#### [Assignment]
If a line in the data below holds the word "agent", copy it.

===== Stored data

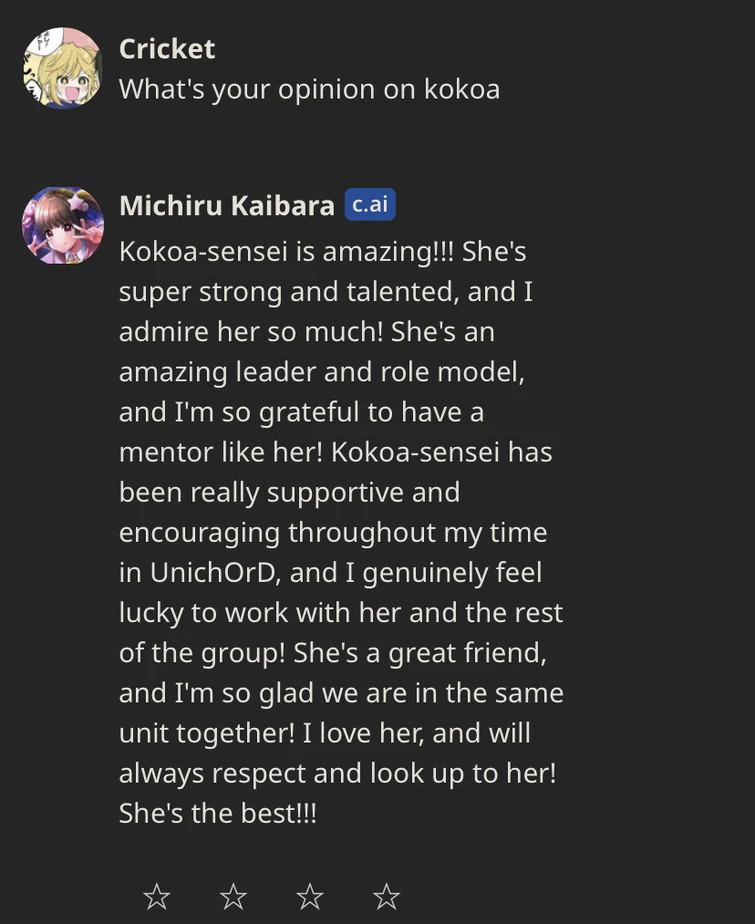Adjust the star rating control row
Viewport: 755px width, 924px height.
273,898
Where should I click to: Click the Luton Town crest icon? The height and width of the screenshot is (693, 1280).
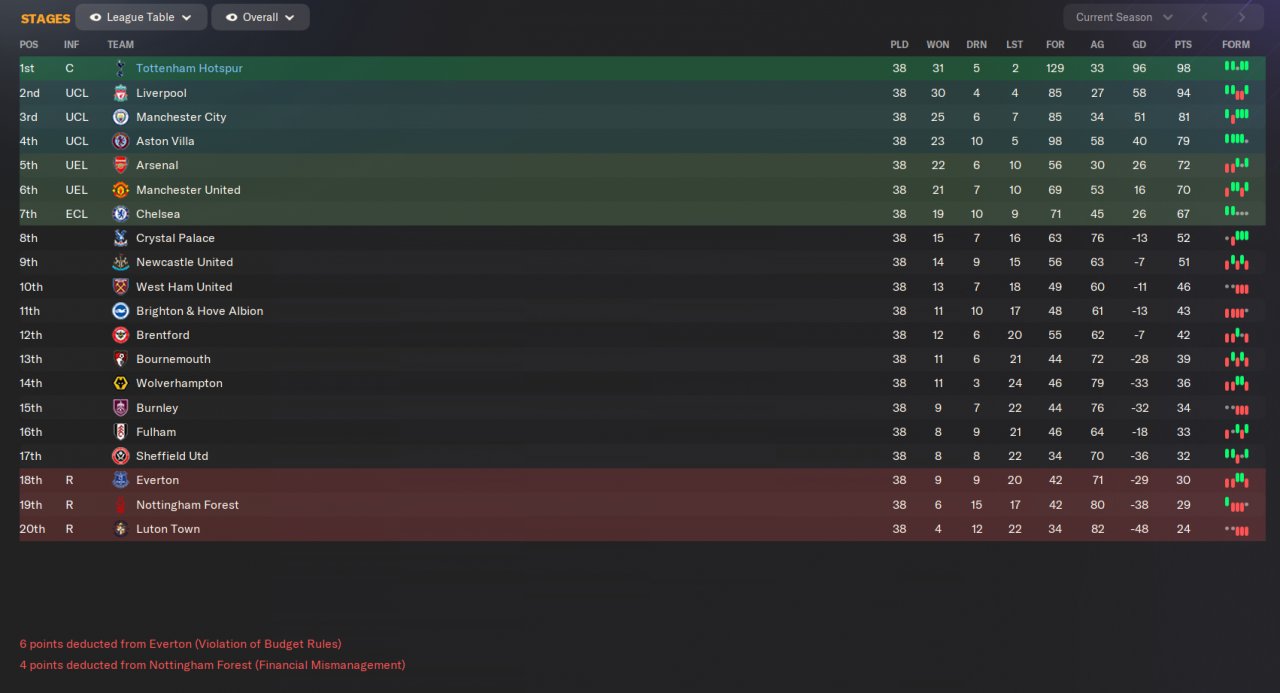point(120,529)
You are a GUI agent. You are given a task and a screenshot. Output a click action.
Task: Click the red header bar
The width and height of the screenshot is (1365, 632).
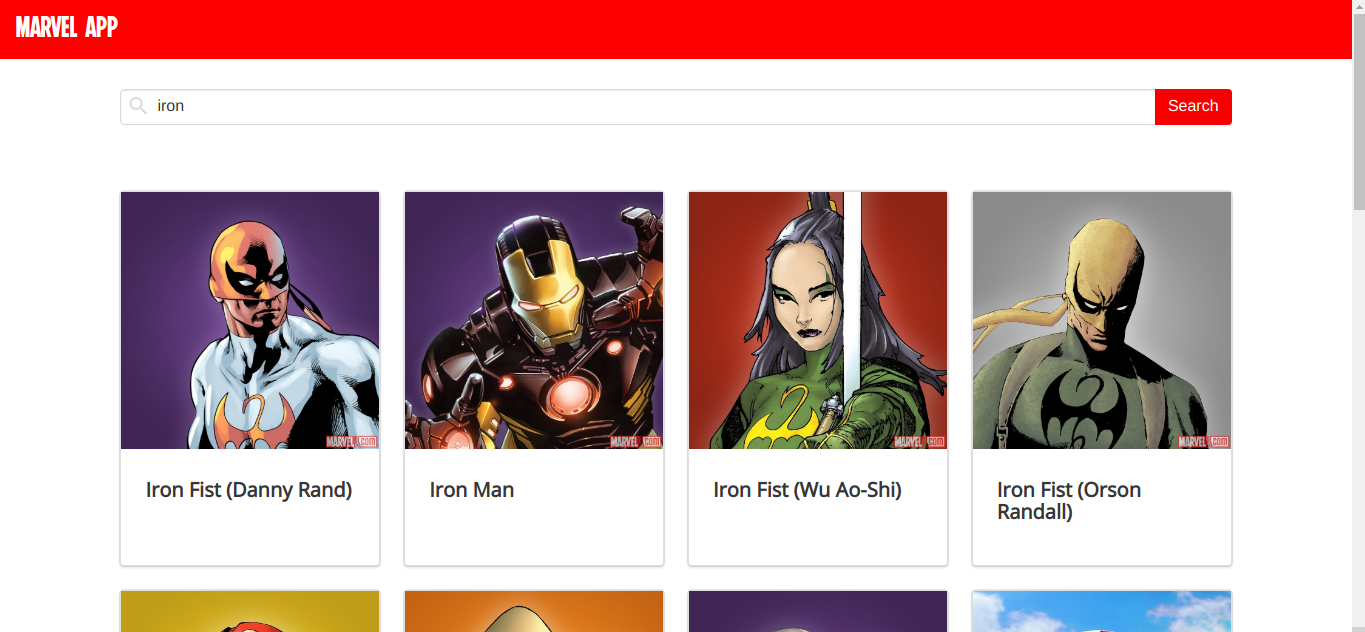(676, 29)
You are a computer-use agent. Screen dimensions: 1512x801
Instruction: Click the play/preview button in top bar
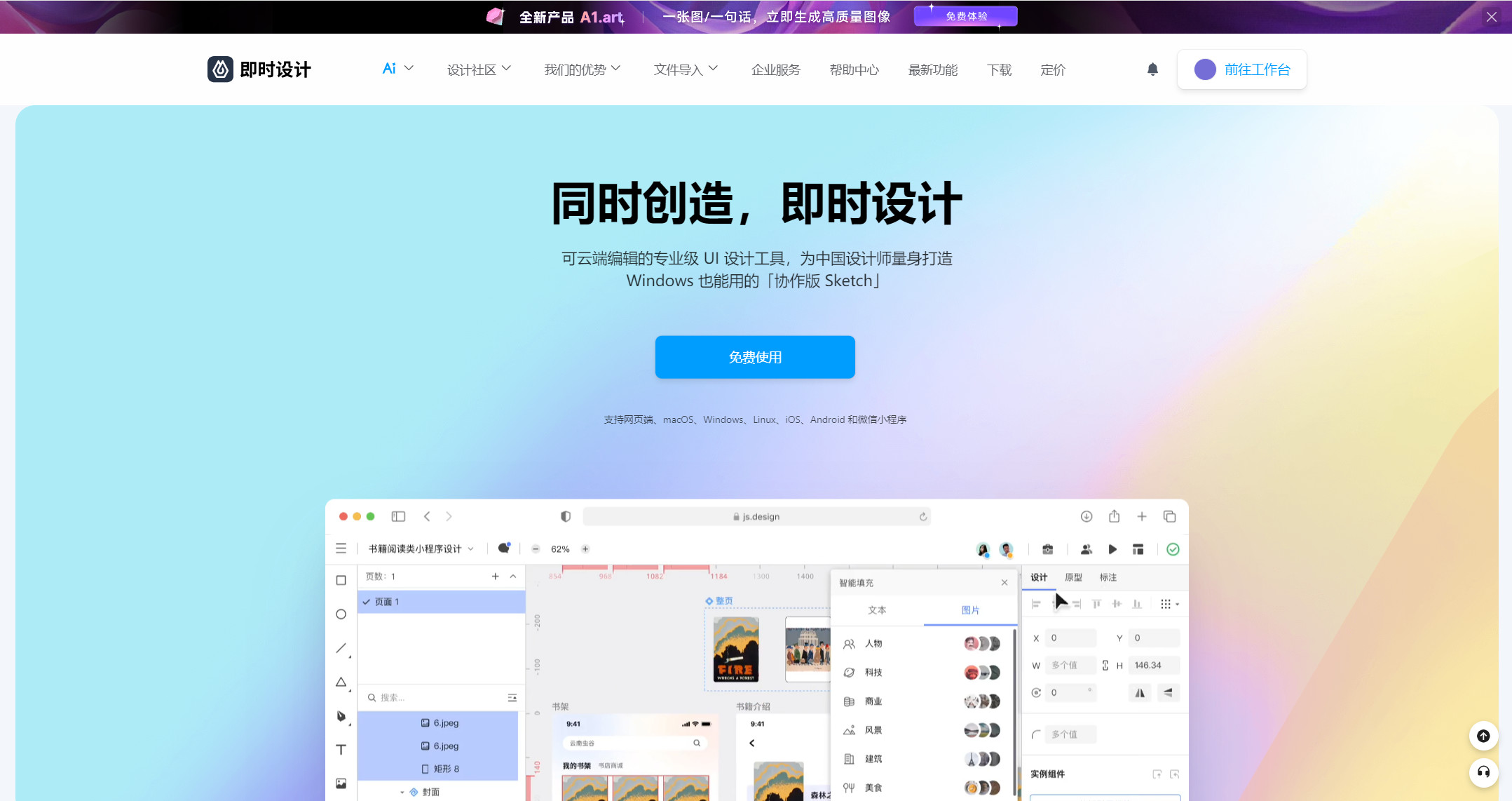(1112, 548)
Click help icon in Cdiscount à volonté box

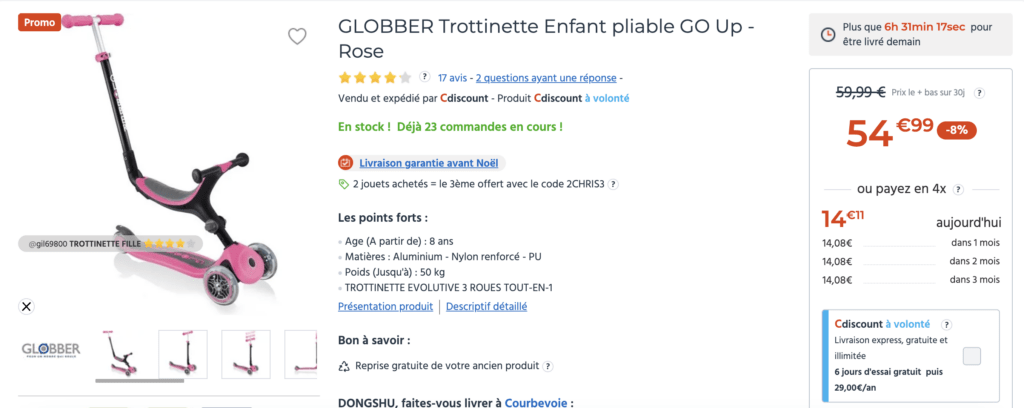pyautogui.click(x=947, y=324)
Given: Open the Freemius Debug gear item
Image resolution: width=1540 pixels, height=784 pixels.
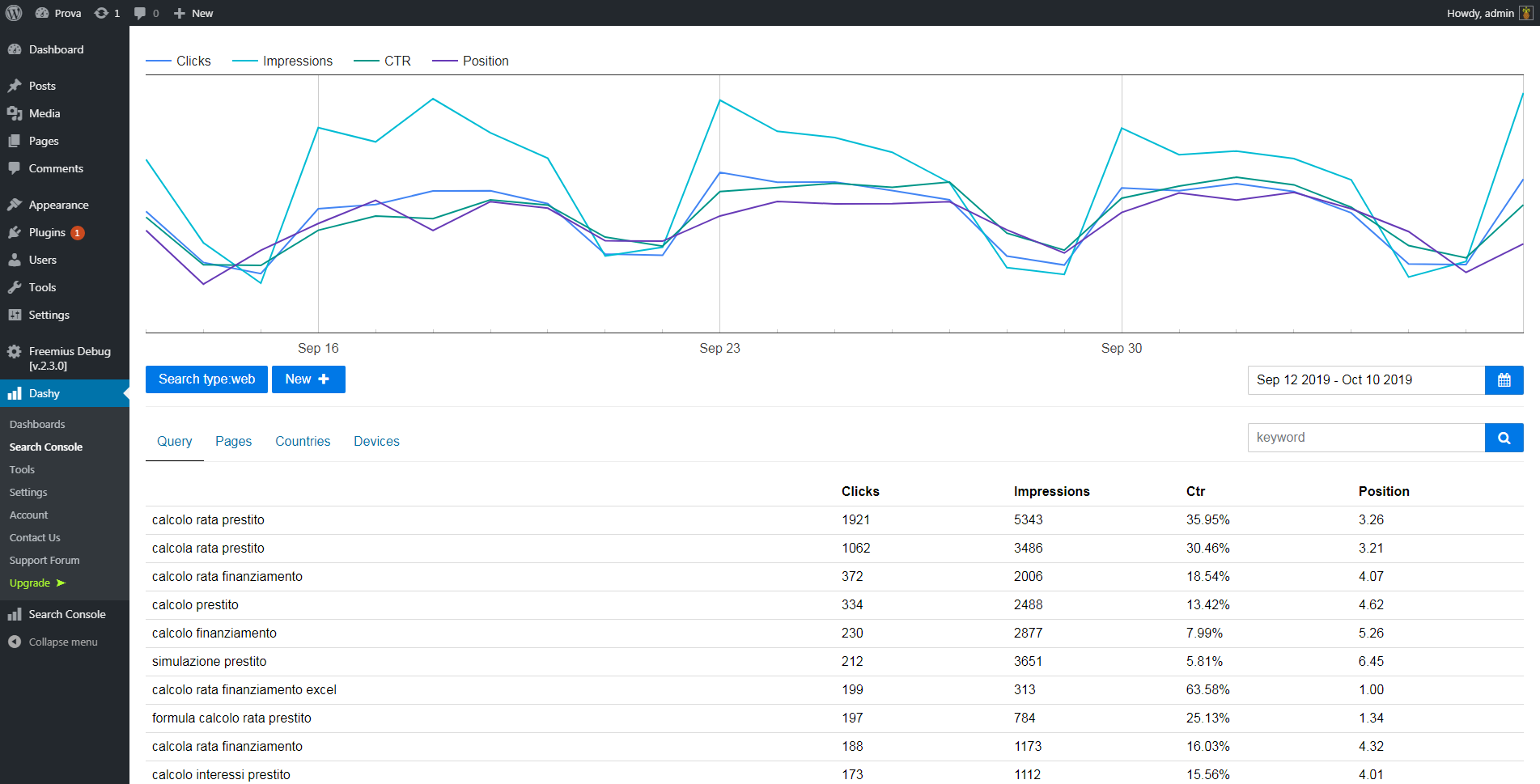Looking at the screenshot, I should 15,352.
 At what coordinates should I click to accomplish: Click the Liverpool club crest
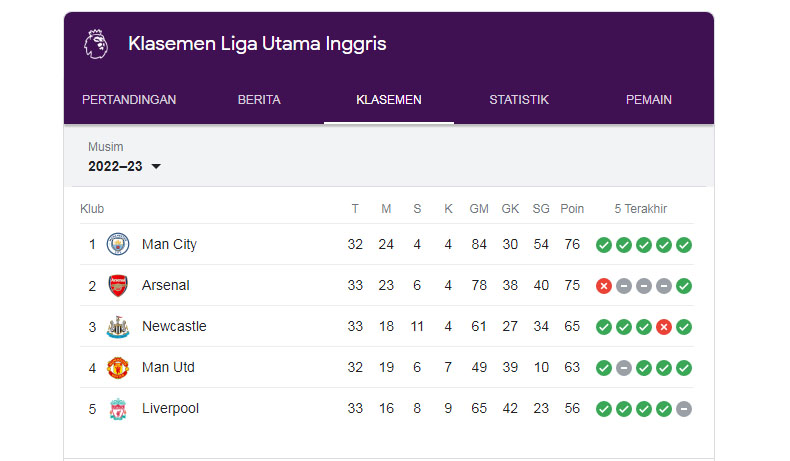point(118,409)
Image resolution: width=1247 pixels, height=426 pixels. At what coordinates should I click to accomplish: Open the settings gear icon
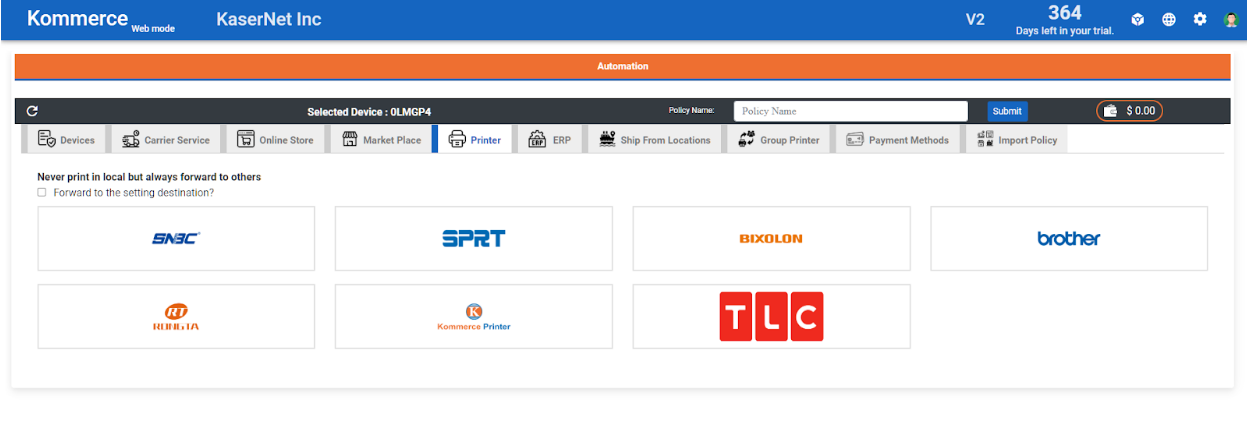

==========

#### [Solution to this problem]
You are a GUI agent. You are given a task and a screenshot. Output a click action.
You are a computer-use agent. Screen dimensions: 1512x801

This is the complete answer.